A “comprehensive system and data backup strategy” is key, the agencies suggest, including routine, periodic backups; secure off-site storage; periodic tests of the ability to reconstruct data; and measurement of practices against industry standards and frameworks such as Sheltered Harbor.
The bulletin comes amid a shift to resilience-based thinking in the financial sector at large.
The U.S. Securities and Exchange Commission’s Office of Compliance Inspections and Examinations (OCIE) on Jan. 28 released “Cybersecurity and Resiliency Observations,” guidance for cybersecurity and operational resilience based on thousands of financial sector examinations.
The OCIE report reinforces an ongoing shift among bank regulators, who are expanding the old business continuity planning and disaster recovery (BCP/DR) model to encompass all aspects of resilience (ie. operational and cyber) and effectively setting a new bar for regulated entities.
Regulators already have been issuing resilience-focused Matters Requiring Attention (MRA) supervisory letters directly to financial institutions—even before the Federal Financial Institutions Examination Council (FFIEC) published its new Business Continuity Management guidebook for bank examiners. The updated FFIEC guide emphasizes resilience and timely recovery of critical business functions.
2. How well does my organization keep cyber intruders out?
Network and system configurations
Fine-tuning network and system configurations can do much to stymie a would-be intruder. The FDIC/OCC bulletin admonishes banks to review their settings including default system settings, default user profiles, and security settings, and to make changes where necessary for tighter security. Applying software patches and upgrades as soon as possible is “critical,” the agencies add.

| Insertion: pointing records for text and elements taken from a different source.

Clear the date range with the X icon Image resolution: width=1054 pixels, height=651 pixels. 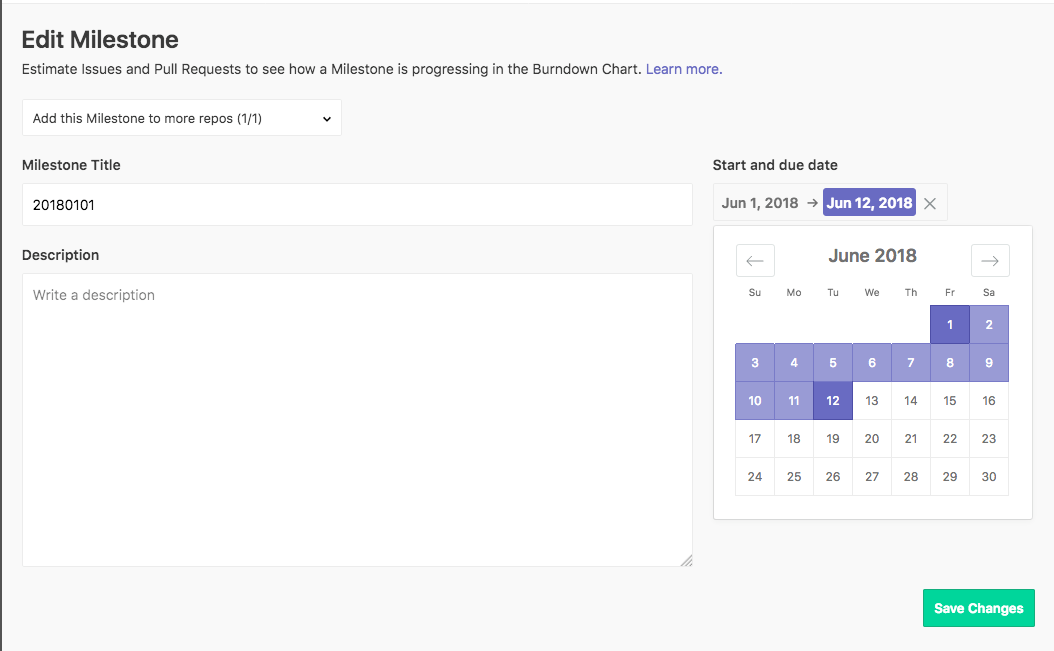tap(929, 202)
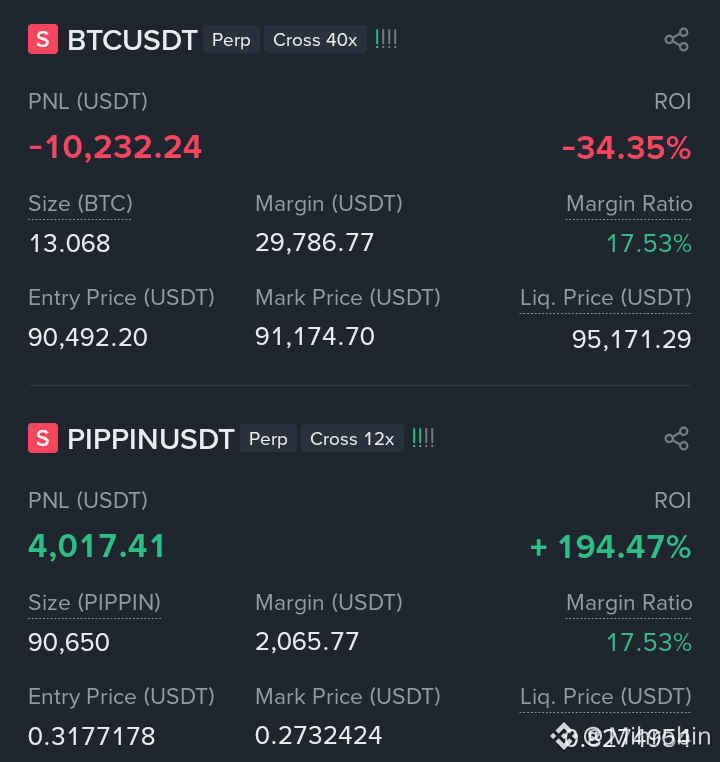
Task: Click the red S badge beside PIPPINUSDT
Action: pyautogui.click(x=43, y=438)
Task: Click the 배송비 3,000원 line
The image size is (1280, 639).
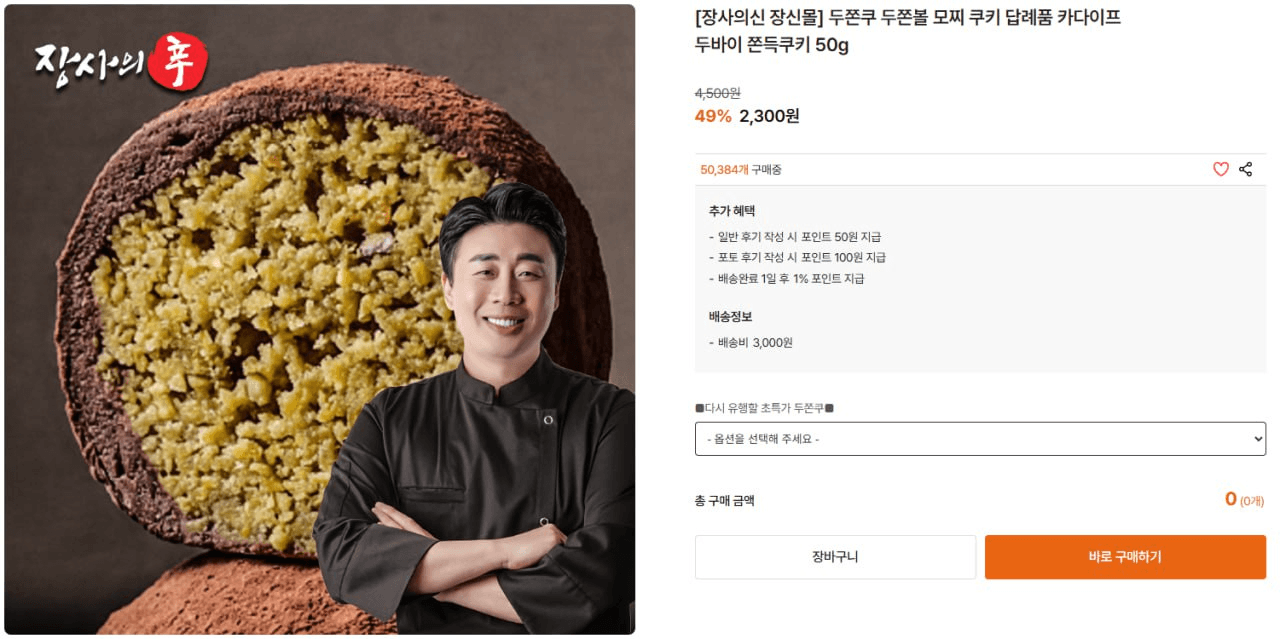Action: (x=751, y=343)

Network configurations should allow only approved ports, protocols, and services, and disable unnecessary ones, the bulletin recommends. It suggests reviewing default user accounts and settings; limiting removable media access; scanning all hardware, network components, firmware, and operating systems to ensure that critical patches have been installed; using and updating anti-malware; configuring email systems to detect and block spoofing, phishing, and other malicious email types; and continuously monitoring networks that connect to third-party service providers.
3. How do I know we’re dealing with legitimate users only?
Identity and access management
Authenticating the identity of internal and external system users and restricting access to systems so that only authorized entities can enter and use systems are important practices for preventing successful phishing attacks and false logins. Leading controls include multi-factor authentication, risk-based authentication, role-based access controls on user privileges and limits according to need, limits on administrator and other privileged-user accounts, and regular access reviews.
The bulletin also highlights the need for employee security-awareness training, security staff and tools including penetration testing and continuous monitoring, and encryption of sensitive and critical data.